Page text:
BEGIN

The Creative Habit, by Twyla Tharp
”When creativity has become your habit; when you’ve learned to manage time, resources, expectations, and the demands of others; when you understand the value and place of validation, continuity, and purity of purpose – then you’re on the way to an artist’s ultimate goal: the achievement of mastery.”
Twyla Tharp is a dancer and choreographer who has devoted her entire life to her craft. These are her collected thoughts on how and why. I don’t always agree with her, but love her devotion and her solid knowledge. It’s never just information with Tharp, she generously shares her own experience, collected over many years of hard labour, great successes, and equally great failures.
Creativity, by Osho
”The first step is receptivity, since the ego can not exist in receptivity – it can only exist in conflict. When you are receptive your imagination suddenly becomes enormously powerful.”
Because creativity cannot be separated from spirituality, not if we’re serious about understanding it. My copy is so full of scribbles in the margin and underlined sentences; it’s hardly readable anymore.
Bird by Bird, av Anne Lamott
”Take the attitude that what you are thinking and feeling is valuable stuff, and then be naive enough to get it all down on paper. But be careful: if your intuition says that your story sucks, make sure it really is your intuition and not your mother. ’I see this character in a purple sharkskin suit’, you suddenly think, and then the voice of the worried mother says, ’No, no, put him in something respectable.’ But if you listen to the worried mother, pretty soon you’ll be asleep and so will your reader. Your intuition will make it a much wilder and more natural ride.”
Bird by Bird is about writing, but most of it is applicable to creative processes in general. Lamott has a lovely voice, humourous and wise at the same time. In the middle of the most sincere resoning about some aspect of writing or life, she delivers a line so funny I have to back up and make sure I read it right.

END

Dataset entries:
BEGIN

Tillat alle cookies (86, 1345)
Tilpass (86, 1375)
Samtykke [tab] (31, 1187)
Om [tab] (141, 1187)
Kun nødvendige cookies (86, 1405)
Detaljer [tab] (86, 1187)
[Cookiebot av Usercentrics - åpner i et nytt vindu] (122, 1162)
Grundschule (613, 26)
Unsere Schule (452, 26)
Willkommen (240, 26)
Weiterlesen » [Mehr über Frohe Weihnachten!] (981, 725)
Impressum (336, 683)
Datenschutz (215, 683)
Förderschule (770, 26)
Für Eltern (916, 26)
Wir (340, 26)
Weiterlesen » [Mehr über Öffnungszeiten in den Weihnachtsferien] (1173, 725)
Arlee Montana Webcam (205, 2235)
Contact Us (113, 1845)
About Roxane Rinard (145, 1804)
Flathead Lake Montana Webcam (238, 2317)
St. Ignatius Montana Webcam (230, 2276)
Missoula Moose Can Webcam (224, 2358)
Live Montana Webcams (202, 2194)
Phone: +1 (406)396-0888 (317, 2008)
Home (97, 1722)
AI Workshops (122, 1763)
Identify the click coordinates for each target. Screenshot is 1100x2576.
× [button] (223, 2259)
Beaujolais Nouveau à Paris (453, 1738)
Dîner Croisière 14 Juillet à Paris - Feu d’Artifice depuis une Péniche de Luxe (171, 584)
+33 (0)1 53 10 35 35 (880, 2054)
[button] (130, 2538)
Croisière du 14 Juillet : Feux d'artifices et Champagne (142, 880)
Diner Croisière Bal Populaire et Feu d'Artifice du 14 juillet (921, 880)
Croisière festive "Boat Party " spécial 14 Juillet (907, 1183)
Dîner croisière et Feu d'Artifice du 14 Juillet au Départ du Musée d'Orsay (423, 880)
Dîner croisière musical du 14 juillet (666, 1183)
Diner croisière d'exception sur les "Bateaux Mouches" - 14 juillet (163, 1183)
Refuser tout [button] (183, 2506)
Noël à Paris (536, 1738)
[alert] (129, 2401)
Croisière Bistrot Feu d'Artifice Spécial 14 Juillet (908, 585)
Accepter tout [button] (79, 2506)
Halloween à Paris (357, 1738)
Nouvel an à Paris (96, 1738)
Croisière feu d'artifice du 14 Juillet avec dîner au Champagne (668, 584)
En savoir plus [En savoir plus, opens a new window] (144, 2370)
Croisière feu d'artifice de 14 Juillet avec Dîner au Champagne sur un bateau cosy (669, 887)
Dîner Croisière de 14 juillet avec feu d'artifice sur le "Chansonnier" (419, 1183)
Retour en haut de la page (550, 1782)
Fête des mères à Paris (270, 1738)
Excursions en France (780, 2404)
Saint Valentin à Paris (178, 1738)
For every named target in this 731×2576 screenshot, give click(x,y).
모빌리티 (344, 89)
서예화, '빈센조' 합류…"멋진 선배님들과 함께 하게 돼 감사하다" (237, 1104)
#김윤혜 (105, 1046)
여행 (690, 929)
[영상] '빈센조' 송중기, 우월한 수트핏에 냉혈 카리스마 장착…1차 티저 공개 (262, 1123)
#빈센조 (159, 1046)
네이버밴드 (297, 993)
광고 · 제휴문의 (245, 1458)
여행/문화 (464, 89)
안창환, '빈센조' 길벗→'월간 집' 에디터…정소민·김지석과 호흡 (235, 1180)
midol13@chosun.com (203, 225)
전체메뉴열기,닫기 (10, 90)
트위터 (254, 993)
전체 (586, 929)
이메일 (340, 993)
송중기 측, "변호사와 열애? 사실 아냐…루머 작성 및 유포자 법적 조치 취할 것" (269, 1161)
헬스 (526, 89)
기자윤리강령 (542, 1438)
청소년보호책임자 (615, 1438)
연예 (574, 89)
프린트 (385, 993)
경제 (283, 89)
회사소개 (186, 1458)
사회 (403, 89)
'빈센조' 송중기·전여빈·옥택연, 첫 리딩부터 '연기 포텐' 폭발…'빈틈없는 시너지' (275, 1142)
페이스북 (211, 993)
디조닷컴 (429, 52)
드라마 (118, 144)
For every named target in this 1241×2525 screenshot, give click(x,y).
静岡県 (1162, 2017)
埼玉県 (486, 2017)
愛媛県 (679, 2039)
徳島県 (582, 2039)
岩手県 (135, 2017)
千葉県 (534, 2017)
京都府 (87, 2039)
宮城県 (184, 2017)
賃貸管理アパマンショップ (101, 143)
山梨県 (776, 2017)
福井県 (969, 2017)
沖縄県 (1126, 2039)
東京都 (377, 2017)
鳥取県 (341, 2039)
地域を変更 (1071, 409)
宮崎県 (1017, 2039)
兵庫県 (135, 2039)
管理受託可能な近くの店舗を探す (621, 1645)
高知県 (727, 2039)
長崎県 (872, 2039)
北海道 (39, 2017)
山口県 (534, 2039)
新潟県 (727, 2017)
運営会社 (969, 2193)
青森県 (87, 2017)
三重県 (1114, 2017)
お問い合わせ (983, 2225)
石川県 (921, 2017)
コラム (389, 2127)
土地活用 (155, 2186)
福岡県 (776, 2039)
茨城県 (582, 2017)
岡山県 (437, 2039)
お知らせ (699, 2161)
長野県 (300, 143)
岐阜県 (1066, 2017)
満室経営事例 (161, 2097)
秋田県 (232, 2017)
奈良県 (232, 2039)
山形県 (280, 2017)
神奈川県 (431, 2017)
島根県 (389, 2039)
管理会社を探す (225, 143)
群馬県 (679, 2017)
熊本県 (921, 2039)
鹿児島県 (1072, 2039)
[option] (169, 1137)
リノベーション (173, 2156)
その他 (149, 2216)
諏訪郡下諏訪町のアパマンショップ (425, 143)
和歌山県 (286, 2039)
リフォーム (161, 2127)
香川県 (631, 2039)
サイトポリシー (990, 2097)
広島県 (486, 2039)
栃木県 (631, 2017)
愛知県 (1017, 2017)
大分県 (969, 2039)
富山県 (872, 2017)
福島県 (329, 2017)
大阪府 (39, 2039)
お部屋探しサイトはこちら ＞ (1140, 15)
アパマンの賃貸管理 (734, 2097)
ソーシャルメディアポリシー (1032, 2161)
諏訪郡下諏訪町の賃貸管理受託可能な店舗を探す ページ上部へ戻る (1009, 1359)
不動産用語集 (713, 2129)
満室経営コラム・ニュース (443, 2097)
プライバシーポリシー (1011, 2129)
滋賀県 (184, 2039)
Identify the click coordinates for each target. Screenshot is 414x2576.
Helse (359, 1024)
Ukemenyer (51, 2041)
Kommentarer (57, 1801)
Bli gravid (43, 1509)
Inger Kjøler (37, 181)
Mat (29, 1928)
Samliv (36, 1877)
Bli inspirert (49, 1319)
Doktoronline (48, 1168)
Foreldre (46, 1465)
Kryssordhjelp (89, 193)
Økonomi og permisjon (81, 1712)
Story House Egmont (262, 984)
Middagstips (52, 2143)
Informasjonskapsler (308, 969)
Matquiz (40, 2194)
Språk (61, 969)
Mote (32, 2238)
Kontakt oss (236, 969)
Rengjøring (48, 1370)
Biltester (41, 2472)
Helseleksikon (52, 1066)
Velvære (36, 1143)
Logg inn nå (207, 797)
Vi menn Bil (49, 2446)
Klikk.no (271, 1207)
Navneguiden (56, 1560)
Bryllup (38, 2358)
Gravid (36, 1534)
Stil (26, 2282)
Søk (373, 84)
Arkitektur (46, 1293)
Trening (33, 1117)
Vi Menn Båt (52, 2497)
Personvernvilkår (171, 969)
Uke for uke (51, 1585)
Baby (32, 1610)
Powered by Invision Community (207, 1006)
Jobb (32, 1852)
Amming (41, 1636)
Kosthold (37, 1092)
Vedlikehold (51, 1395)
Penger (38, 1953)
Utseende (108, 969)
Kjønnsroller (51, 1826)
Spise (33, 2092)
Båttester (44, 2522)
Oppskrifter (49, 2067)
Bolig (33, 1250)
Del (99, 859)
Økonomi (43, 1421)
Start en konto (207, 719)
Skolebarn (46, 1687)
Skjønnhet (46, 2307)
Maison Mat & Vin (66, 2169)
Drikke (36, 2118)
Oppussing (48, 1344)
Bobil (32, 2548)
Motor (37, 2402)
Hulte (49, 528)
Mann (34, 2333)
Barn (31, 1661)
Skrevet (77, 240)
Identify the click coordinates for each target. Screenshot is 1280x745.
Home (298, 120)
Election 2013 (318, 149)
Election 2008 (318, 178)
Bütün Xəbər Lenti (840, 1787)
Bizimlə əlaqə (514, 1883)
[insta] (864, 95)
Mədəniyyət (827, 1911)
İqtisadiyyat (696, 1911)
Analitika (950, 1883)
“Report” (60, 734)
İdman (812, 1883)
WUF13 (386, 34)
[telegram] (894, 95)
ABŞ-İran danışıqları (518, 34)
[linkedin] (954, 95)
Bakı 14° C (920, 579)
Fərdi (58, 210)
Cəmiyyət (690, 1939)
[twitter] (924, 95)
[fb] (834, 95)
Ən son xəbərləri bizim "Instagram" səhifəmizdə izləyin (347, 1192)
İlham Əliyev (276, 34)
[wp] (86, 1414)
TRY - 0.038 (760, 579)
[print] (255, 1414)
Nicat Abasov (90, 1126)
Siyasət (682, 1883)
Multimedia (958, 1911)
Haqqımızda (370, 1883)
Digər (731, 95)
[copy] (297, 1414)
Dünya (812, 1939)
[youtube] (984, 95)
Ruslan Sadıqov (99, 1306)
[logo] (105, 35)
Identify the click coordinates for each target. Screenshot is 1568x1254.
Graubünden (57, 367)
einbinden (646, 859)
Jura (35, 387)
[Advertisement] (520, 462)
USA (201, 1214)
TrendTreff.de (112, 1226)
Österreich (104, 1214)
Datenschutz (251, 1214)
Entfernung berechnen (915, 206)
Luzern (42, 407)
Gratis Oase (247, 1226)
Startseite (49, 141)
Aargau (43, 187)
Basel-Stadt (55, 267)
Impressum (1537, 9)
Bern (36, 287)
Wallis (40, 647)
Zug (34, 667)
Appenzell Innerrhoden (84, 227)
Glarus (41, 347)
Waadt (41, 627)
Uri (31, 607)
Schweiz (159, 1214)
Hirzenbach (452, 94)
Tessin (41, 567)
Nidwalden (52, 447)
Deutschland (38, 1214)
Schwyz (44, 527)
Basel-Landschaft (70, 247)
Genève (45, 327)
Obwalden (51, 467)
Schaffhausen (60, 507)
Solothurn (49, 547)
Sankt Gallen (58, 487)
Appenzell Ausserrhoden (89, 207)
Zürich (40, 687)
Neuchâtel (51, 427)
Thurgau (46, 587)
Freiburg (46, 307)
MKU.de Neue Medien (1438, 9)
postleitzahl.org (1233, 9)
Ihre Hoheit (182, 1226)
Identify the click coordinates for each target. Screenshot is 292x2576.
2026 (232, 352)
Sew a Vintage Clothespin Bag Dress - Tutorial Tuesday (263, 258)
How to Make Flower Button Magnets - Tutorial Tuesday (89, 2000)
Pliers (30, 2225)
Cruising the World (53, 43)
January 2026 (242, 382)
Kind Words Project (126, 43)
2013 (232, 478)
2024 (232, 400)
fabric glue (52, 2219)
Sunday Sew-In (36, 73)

END

Action item:
Reproduce the passage of the creativity book notes above between "Because creativity cannot" and "hardly readable anymore.", inclusive.

Exercise output:
Because creativity cannot be separated from spirituality, not if we’re serious about understanding it. My copy is so full of scribbles in the margin and underlined sentences; it’s hardly readable anymore.